Un primo traguardo è stato raggiunto nel giugno 2021 con una risoluzione e una raccomandazione adottata dall’Assemblea parlamentare del Consiglio d’Europa di Strasburgo che ha riconosciuto il Diritto alla Conoscenza e descritto quali siano gli strumenti per renderlo esigibile. Lo scorso 22 giugno commissione del Senato per la tutela dei diritti umani ha recepito il testo di Strasburgo votando all’unanimità una risoluzione che va nello stesso senso. La risoluzione impegna il governo a favorire dibattiti parlamentari nei tempi e modi congrui per permettere il confronto delle argomentazioni e il controllo democratico sul governo; a investire sui luoghi del sapere (biblioteche, teatri, musei), soprattutto nelle periferie, misurando la loro presenza sul territorio nazionale; a costituire un osservatorio di monitoraggio dell’informazione dei principali canali televisivi e radiofonici e della loro interazione con le piattaforme di social media più utilizzati; a farsi promotore di iniziative in ambito Onu volte a codificare a livello universale il diritto umano alla conoscenza.

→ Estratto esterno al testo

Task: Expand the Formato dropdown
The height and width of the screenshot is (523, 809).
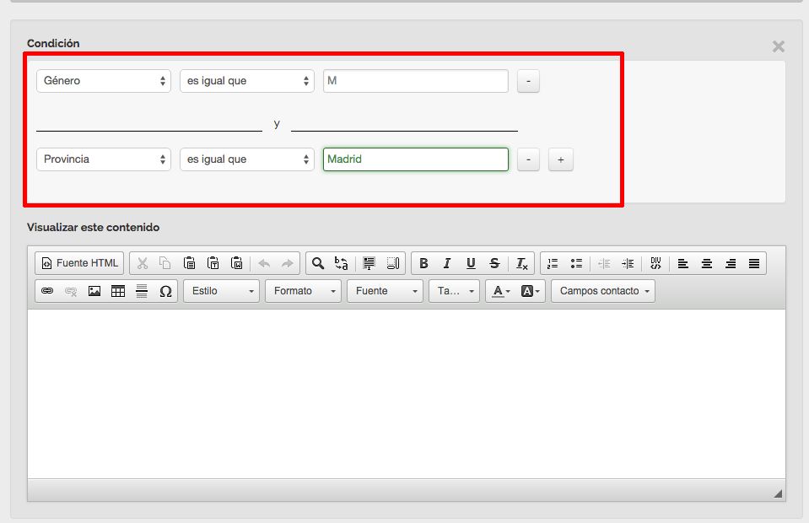Action: tap(304, 291)
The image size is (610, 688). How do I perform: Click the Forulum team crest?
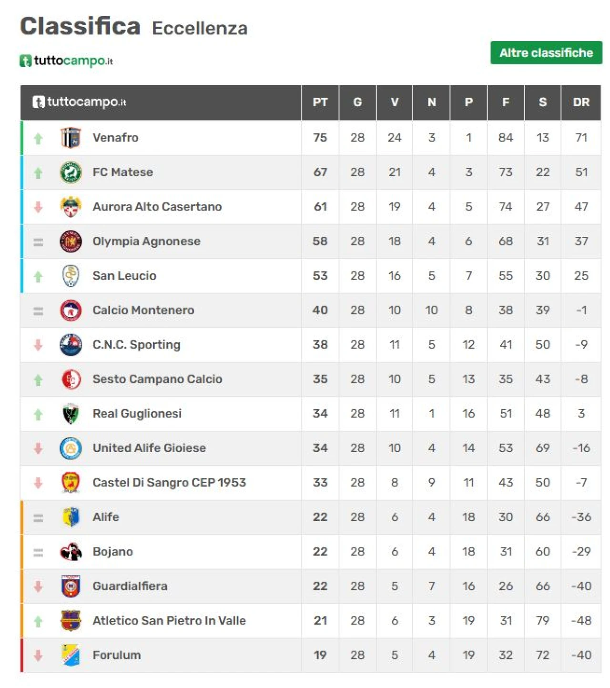71,655
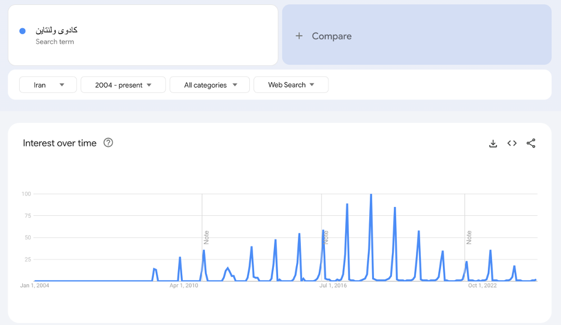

Crediamo sia un atto che va al cuore della democrazia. Quanto di più lontano possa esserci da ciò che avviene nei regimi autoritari dove censura, disinformazione, deformazione velenosa della realtà hanno segnato la storia delle dittature e delle autocrazie; in particolare nella Russia di Vladimir Putin e della Cina di Xi Jinping, sostenute da ideologie e sotterranei interessi economici dei loro portavoce in Occidente. Da anni Putin è responsabile di una gigantesca opera di disinformazione, di riscrittura e di deformazione ideologizzata della storia recente e antica, di eliminazione fisica degli oppositori politici dentro e fuori dai confini della Russia.
Quasi come nel dopoguerra, la società italiana ed europea si confronta oggi ad una scelta di campo: quella di decidere se il principio di libertà e di conoscenza debba costituire l’ancoraggio essenziale del sistema di governo, o se questo debba affidarsi ad una visione ideologica esclusiva e immutabile di una “guida” infallibile espressa da un “partito-Stato” (Partito comunista cinese, Russia Unita) o da una visione messianica (Stato islamico).
Nel 1961, il presidente Dwight Eisenhower disse che “solo una cittadinanza vigile e informata può combinare il corretto funzionamento dell’enorme apparato di difesa industriale e militare con i nostri metodi e obiettivi pacifici”. Per Pannella, “dove c’è strage di diritto, c’è strage di popoli”. Ne resta di strada da fare.